Time is now ripe to acknowledge the positionality of "minorities" within the power hierarchy while also being mindful to their agency and subjectivity as different identarian groups. Now is the time to work towards dissecting and understanding the varied voices that make up different identities—both those that are dominant and more so those that are peripheral. There is no singularity or duality to any identity, and we ought to appreciate the plurality (and intersectionality) that defines Bangladesh as a collectivity.
It is certainly not an easy task to break free from our deep-seated social as well as political culture which is as old as the state itself. However, with appropriate language, changes, although minimal, could certainly occur. As we speak of reform, the interim government needs to address the language of power above all—both the language that defines the authority and language that the authority uses to speak to (or define even) the "others."

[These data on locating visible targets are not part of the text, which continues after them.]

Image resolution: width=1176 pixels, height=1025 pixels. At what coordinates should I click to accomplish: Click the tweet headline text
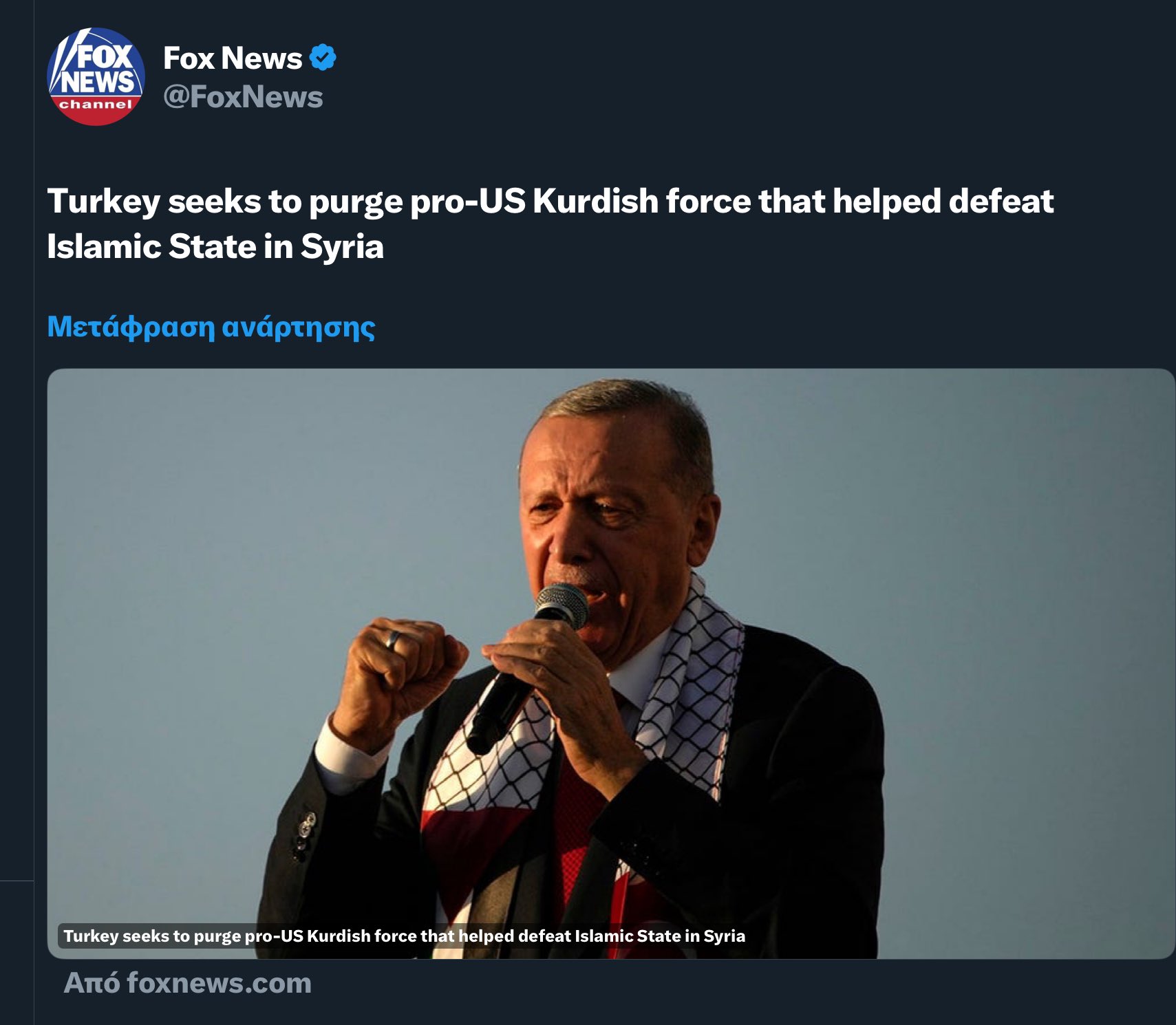point(550,224)
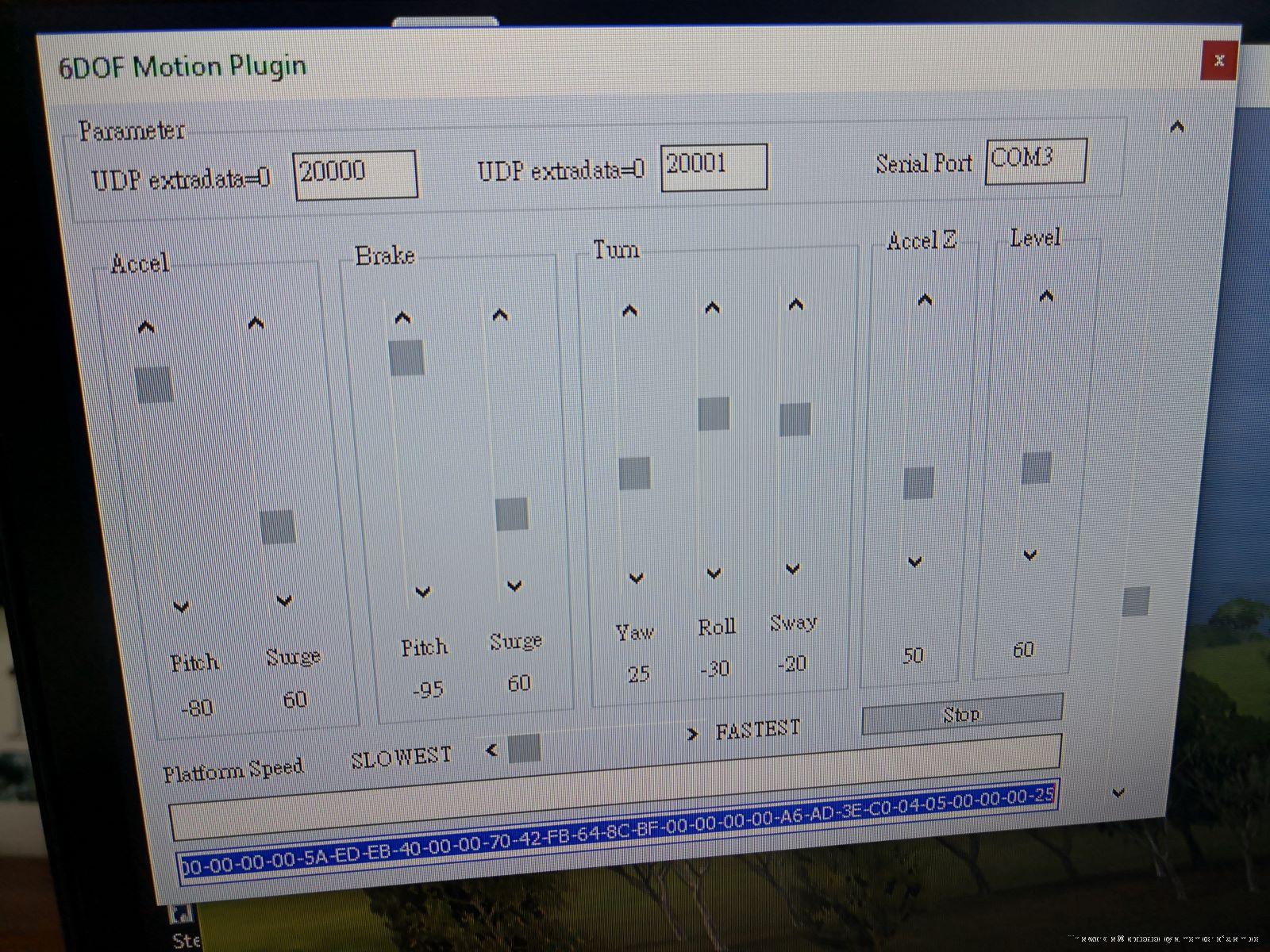Click down arrow of Accel Z scrollbar
This screenshot has height=952, width=1270.
915,562
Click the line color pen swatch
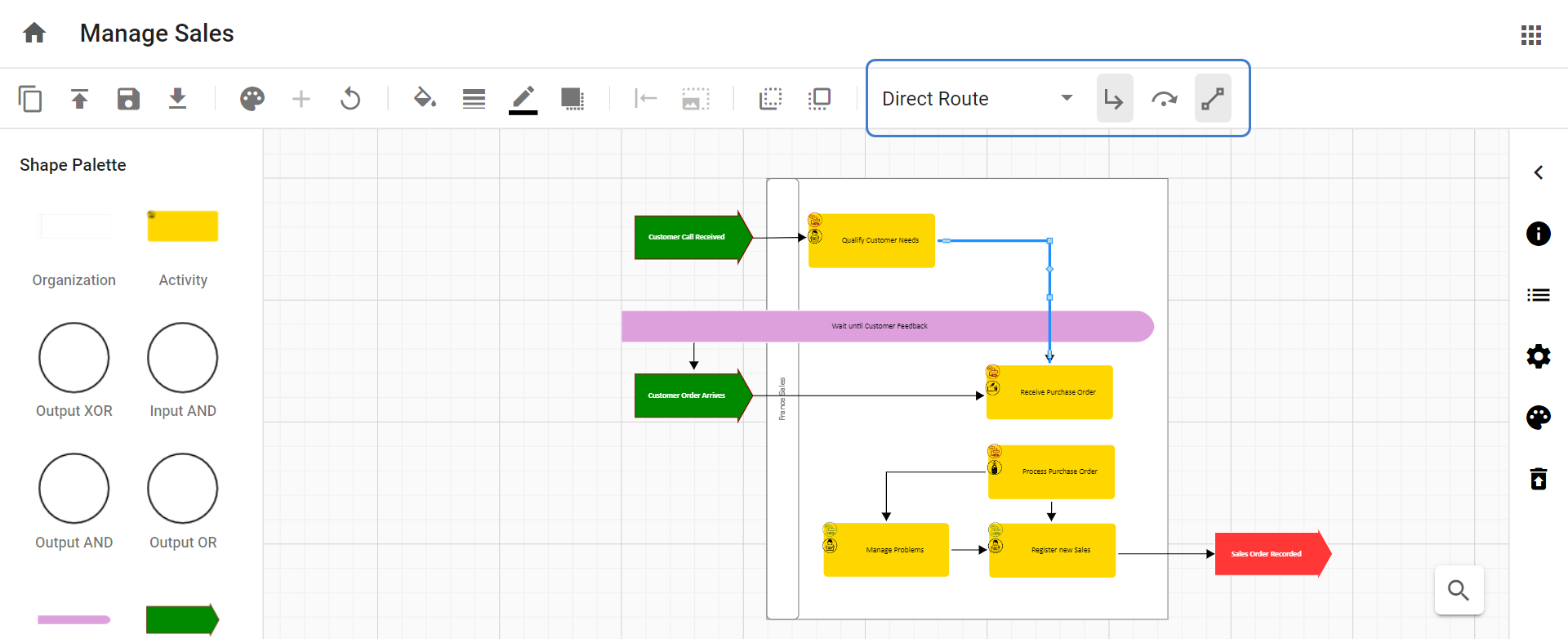 523,99
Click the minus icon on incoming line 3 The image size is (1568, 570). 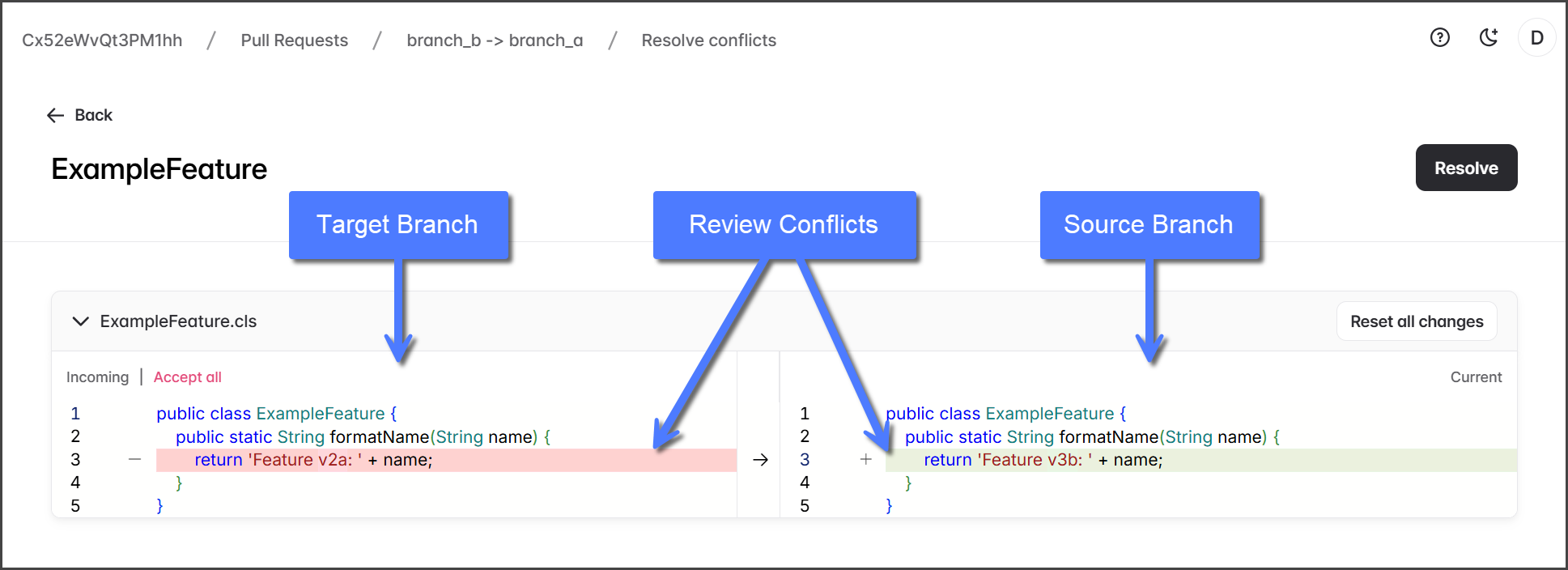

One of the ways to do so is strengthening the academia and the mass media. I put academia and media together essentially because these two produce language. Indeed, responsible academic and journalistic practices can potentially influence the power behind language and similarly shape the language behind power. The role of these two should never change, rather remain steadfast across regimes—unapologetically critical, unfettered, and powerful. There should also be institutional guarantees and safeguards to ensure that they are not viewed (or worse, hounded) as political or critical "others" for challenging the status quo, critiquing the establishment, or questioning the taken-for-granted assumptions that those in power usually try to feed us. Necessary reforms should therefore be brought to empower academia and media in such a way that can create meaningful democratic (and yet not majoritarian) spaces for reconciliation and responsible statecraft.
Hannah Arendt once said, "The most radical revolutionary will become a conservative on the day after the revolution." Standing at a crossroads, it is important for the media and academia to help sustain the liberal fervour of the July uprising for as long as possible, and to become voices for ones who are forcefully silenced and ones who are conventionally (and conveniently) not heard. We need to be vigilant so that the political transition does not make room for shrinking spaces for dissents or for unjustly quelling those considered as "others" at any given point. Indeed, now is the time to create conditions so we may dare to conceptualise the governed as the "served" and the ruling elites in our service—for as long as the demarcation exists.
Psymhe Wadud teaches law at the University of Dhaka and is in charge of Law & Our Rights, The Daily Star.
Views expressed in this article are the author's own.